WHAT TO DO ▸ Return nothing but the lines from the line with "The width and height of the screenshot is (1568, 649)." through the last line of the entries that follow, copied exactly and free of pictures.

====

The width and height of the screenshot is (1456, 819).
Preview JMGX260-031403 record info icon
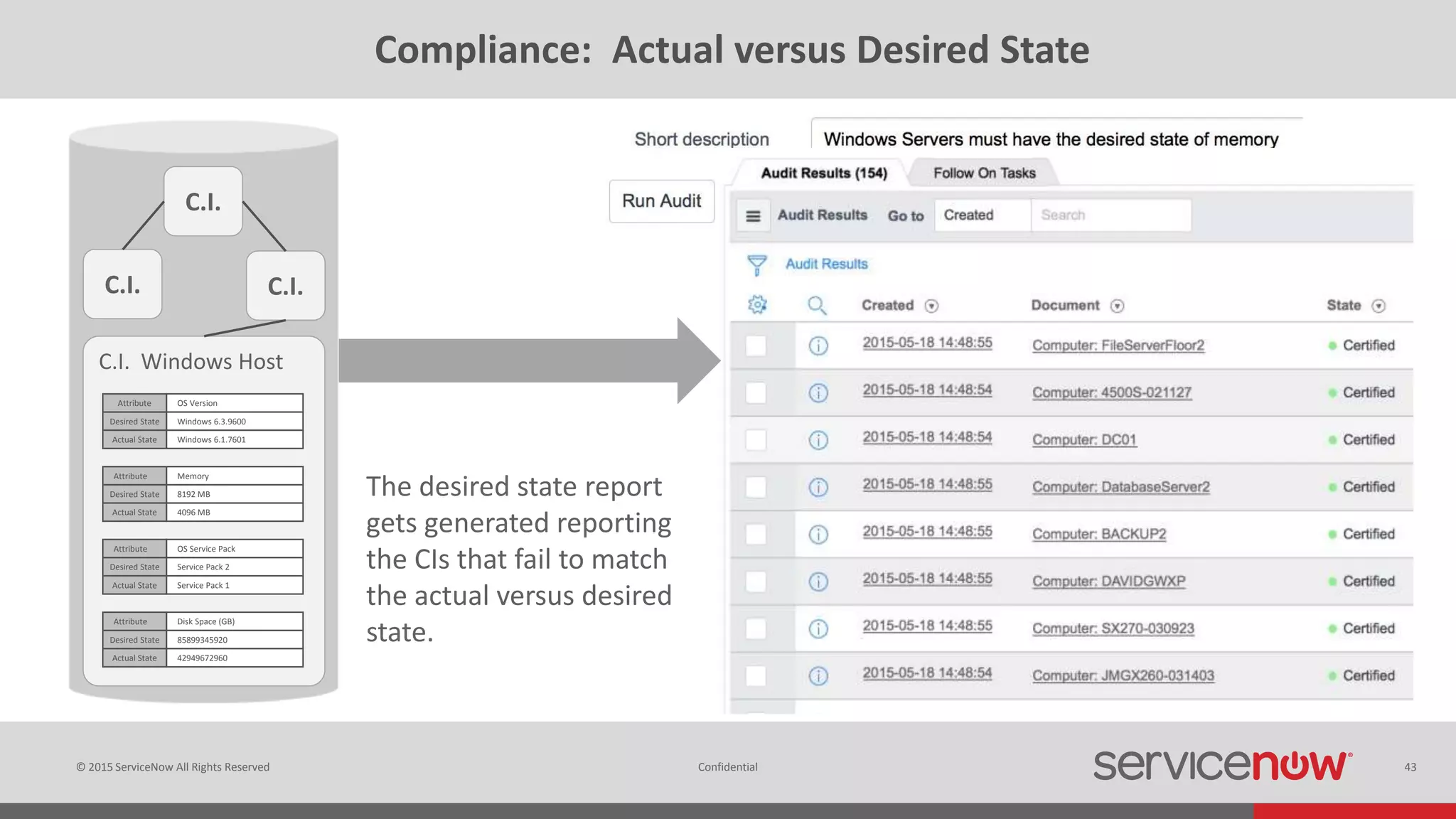[818, 676]
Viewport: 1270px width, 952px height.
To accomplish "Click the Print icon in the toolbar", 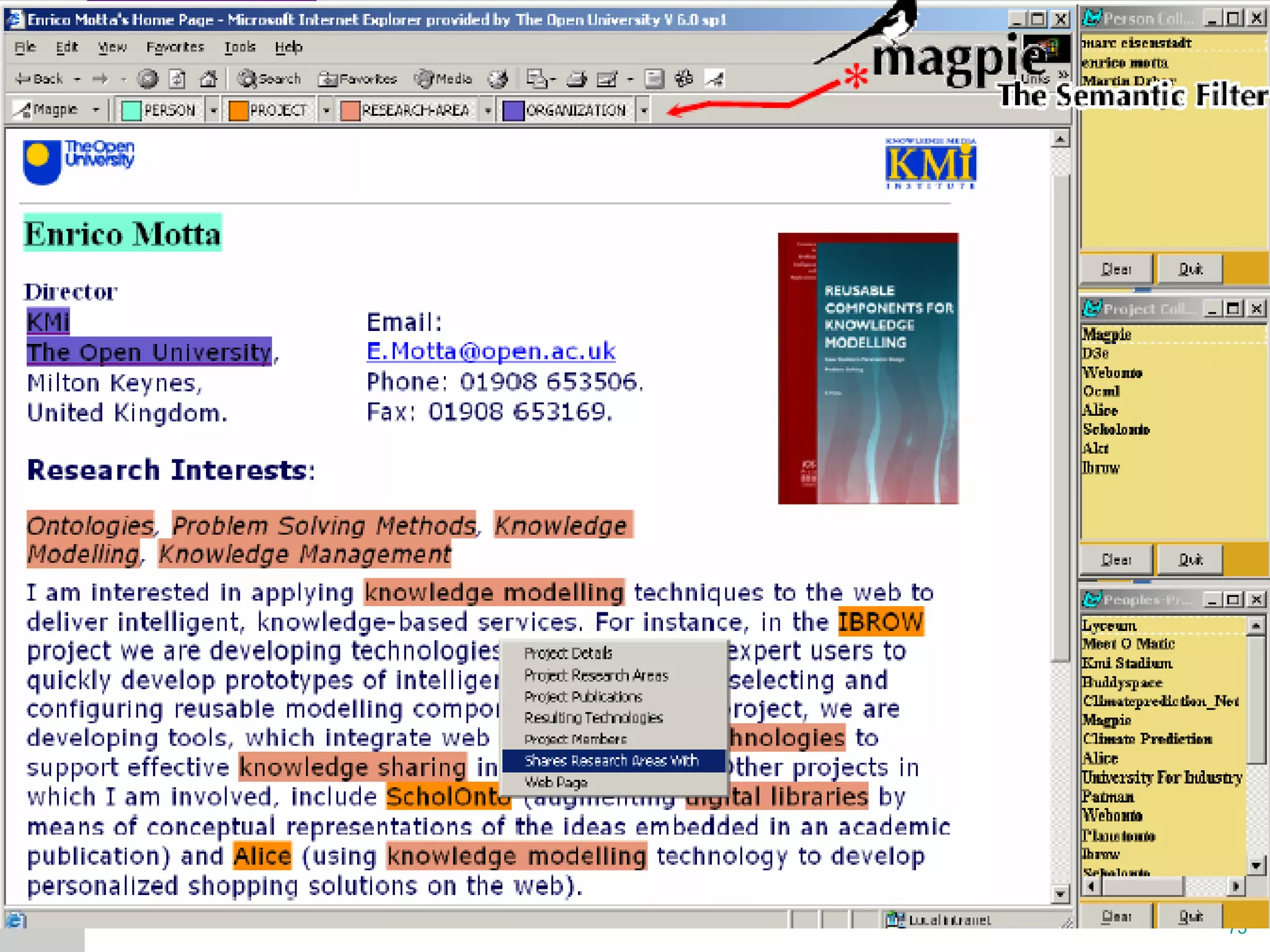I will (x=577, y=79).
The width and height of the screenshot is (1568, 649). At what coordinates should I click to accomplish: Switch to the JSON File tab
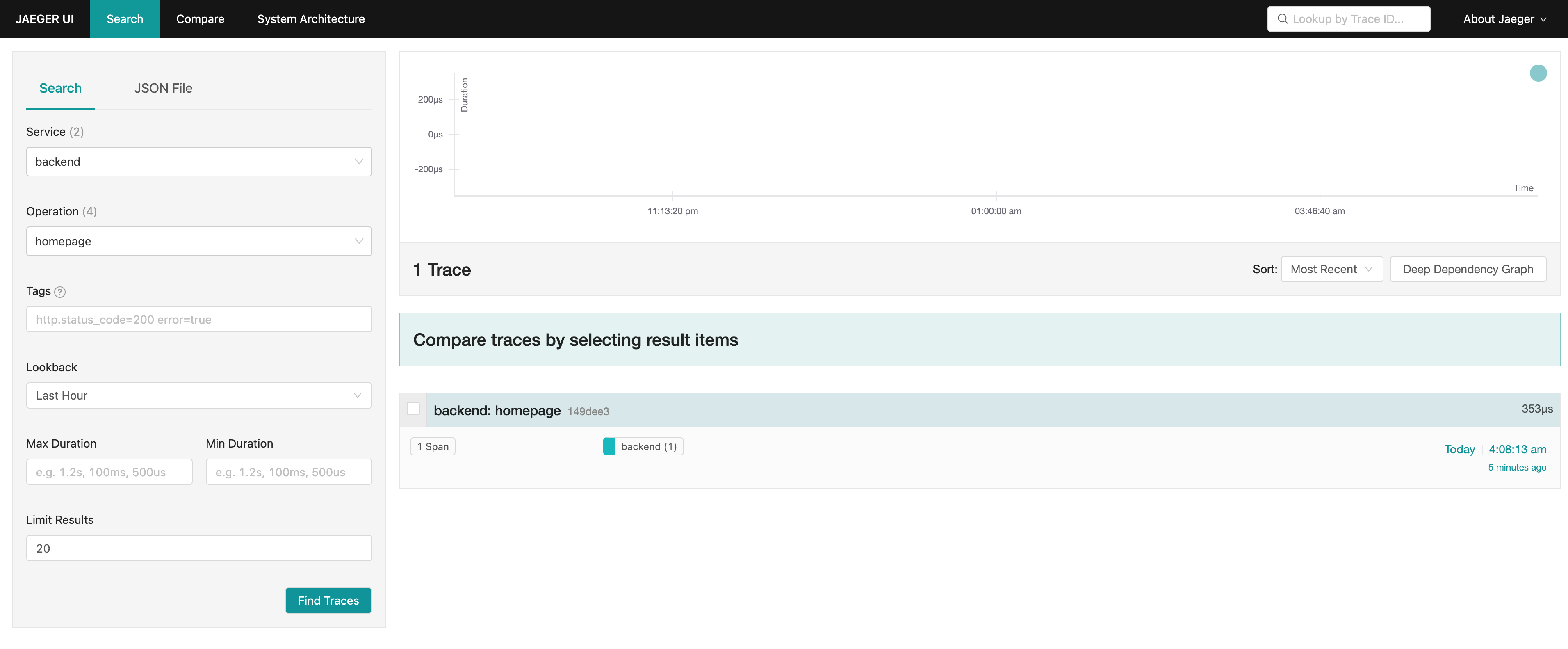[x=163, y=88]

====

FINISHED EXERCISE ▸
The width and height of the screenshot is (1568, 649). At what coordinates should I click to accomplish: Switch to the JSON File tab
[x=163, y=88]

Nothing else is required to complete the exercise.